Так мог спросить только мастер, сам имеющий дело с «весомыми вещами» — голландками, лежанками, русскими печками, припасенными кирпичами, ну и вовремя припасенной водкой, разумеется.
Шесть частей этой небольшой повести имеют подзаголовок «Я хочу знать...», а другие шесть озаглавлены фразой «Что делать, если...». Ответ всегда дают другие, собеседники: деревья, люди, природа вокруг. Как верные друзья, они приходят на помощь, указывают дорогу, не дают заблудиться, и писательница с благодарностью отдает себя под их покровительство и с чувством ответственности принимает от них советы, напутствия. Препоручив себя другим, очеркист превращается в странника, посланника людского; а для большого дальнего мира — в вестника, говорящего о тех, кто забыт и оставлен в «заглушье»:
«Итак, ты должен препоручить заботу о себе кому-то другому.
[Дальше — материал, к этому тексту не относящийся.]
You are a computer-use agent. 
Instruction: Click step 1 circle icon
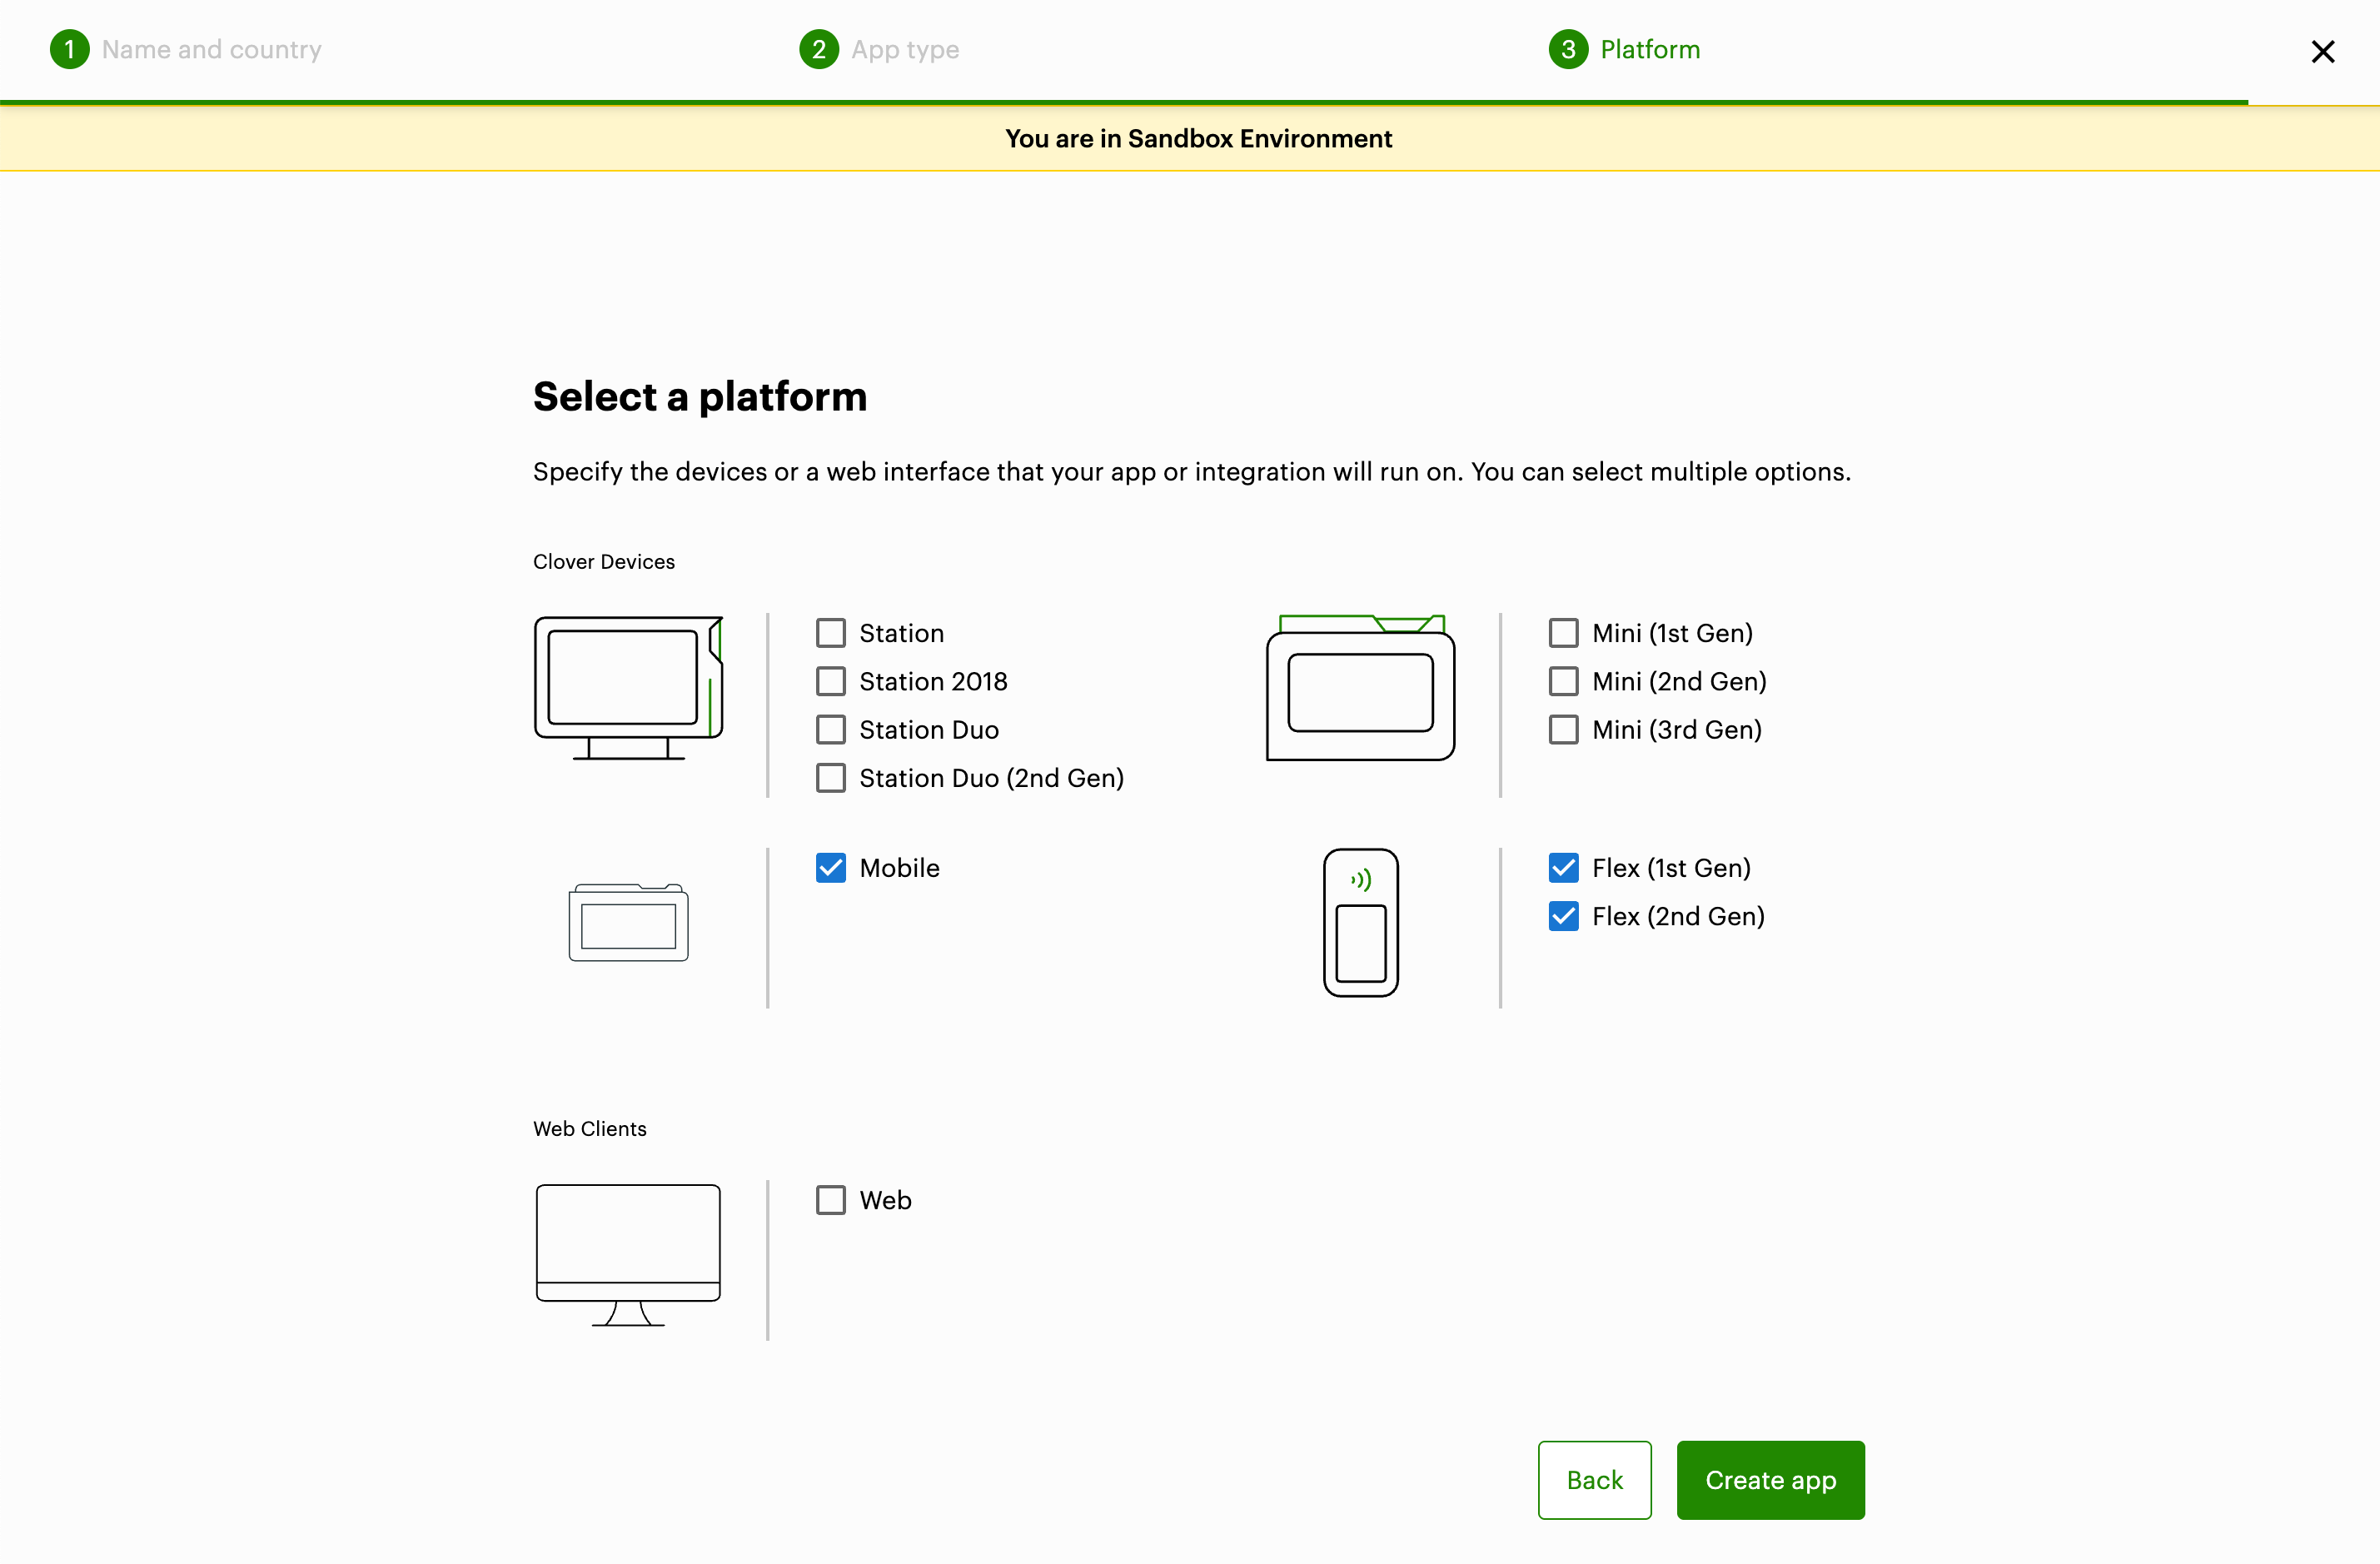(x=69, y=49)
Ты смело стучишься в любой дом, ты замерз, ты голоден, тебя должны, так сказать, наставить на путь. Та, к кому ты идешь, — все ее знают — для них своя, и ты тоже делаешься как бы включенной в их родню.
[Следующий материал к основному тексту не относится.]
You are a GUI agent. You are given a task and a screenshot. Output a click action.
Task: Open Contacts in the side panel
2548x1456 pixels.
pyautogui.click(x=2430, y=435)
Отправляясь в такую дорогу, ты превращаешься в странника. Все происходит помимо тебя. Ты полагаешься на случай, и, хотя вроде бы получается, что отдаляешься от цели и образуются какие-то непреодолимые препятствия, ты продвигаешься в нужном направлении, попадая все к новым и новым людям. Это и есть странноприимческая традиция, которая сохранилась. Где-то она, может быть, полностью исчезла, и это дает основание кому-то говорить, что деревня умирает. Но до тех пор, пока входишь в любой дом и знаешь, что тебя обогреют и примут, можно утверждать, что деревня жива».
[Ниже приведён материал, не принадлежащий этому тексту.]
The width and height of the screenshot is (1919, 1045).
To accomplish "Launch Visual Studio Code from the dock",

«Вспомнишь про меня, — прощалась баба Нюша, — приедешь домой, расскажешь» («Кто видел ворона»).
Вот из какой почвы вырастают у Улановской ее невыдуманные рассказы, их эмоциональный строй. Естественно, что Улановской глубоко чужды такие жанры, как «чернуха» или гибрид документально-биографического повествования со сплетней, рекомендуемый некоторыми как новейшая ипостась roman ? clef. Из современных отечественных прозаиков ей в чем-то близка Людмила Петрушевская. Сходство возникает из некоторой общности авторских установок. Вспомним хотя бы такой не поддающийся жанровому определению текст, как «Деревенский дневник» (1993), получивший продолжение в 1994 году, снова дополненный и под заглавием «Мамонька-мама» напечатанный в т. 2 Собрания сочинений (Харьков, 1996)[2]. Вот начальные строки этой необычной «новеллы-баллады»: «Я не видала / те живые мощи / но о них говорили люди / на автобусной остановке / в Алдине / путь из Вербовской / через Тургенево / мы стояли напрасно / автобус / проехал мимо / битком набитый / тряпками / аквариум / проехал / все выдохнули / вернулись на обочину»[3].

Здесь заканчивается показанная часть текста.